_Task goal_
Lines in the listing below that include the word "will" need to be copied.

Data under study Start Marker

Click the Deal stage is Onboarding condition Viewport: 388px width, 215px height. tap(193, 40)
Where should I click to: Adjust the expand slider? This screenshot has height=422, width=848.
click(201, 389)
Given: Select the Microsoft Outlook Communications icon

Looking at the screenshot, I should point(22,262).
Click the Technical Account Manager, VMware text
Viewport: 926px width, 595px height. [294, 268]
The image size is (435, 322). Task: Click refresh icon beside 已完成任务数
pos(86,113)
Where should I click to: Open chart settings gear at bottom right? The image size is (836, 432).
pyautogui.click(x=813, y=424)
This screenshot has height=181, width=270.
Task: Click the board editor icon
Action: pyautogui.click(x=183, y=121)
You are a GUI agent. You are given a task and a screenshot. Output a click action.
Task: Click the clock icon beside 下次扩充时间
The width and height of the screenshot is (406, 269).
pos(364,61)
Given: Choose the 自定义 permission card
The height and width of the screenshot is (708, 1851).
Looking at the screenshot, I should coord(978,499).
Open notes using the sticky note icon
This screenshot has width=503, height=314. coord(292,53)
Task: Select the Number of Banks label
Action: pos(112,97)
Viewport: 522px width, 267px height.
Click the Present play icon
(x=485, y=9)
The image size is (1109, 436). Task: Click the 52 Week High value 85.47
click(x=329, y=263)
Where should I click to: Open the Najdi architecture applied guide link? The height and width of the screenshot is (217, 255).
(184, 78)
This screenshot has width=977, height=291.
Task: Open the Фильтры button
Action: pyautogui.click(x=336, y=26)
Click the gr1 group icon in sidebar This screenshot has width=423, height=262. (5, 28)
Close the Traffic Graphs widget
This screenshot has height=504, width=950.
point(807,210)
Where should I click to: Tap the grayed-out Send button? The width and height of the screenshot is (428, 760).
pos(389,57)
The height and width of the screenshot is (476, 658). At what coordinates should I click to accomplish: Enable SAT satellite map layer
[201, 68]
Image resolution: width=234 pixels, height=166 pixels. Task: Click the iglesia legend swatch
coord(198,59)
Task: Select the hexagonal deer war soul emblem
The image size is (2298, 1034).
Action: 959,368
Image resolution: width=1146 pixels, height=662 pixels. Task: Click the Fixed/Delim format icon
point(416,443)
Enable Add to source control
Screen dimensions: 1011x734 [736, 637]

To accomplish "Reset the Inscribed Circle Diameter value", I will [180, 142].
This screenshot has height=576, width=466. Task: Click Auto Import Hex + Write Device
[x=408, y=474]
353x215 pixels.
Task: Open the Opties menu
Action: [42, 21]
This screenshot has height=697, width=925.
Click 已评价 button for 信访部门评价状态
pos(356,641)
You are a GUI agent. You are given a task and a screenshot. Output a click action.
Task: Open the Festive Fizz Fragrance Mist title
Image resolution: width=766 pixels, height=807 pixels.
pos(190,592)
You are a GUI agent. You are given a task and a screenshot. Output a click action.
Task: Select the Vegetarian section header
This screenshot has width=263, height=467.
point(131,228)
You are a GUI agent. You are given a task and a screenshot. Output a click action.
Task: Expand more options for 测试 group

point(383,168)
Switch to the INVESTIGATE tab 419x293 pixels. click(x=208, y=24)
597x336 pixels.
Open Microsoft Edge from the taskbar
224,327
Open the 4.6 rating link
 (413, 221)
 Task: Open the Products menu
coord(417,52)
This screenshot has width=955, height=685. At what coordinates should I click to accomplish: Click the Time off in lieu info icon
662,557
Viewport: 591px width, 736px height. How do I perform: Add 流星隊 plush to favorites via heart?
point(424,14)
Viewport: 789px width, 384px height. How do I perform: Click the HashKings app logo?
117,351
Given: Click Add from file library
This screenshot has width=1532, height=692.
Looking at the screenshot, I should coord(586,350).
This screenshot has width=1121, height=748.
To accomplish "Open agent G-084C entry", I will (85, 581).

Data under study End Marker

_Exercise solution_
To accomplish "Reset the Inscribed Circle Diameter value", I will [180, 142].
To accomplish "Open agent G-084C entry", I will (85, 581).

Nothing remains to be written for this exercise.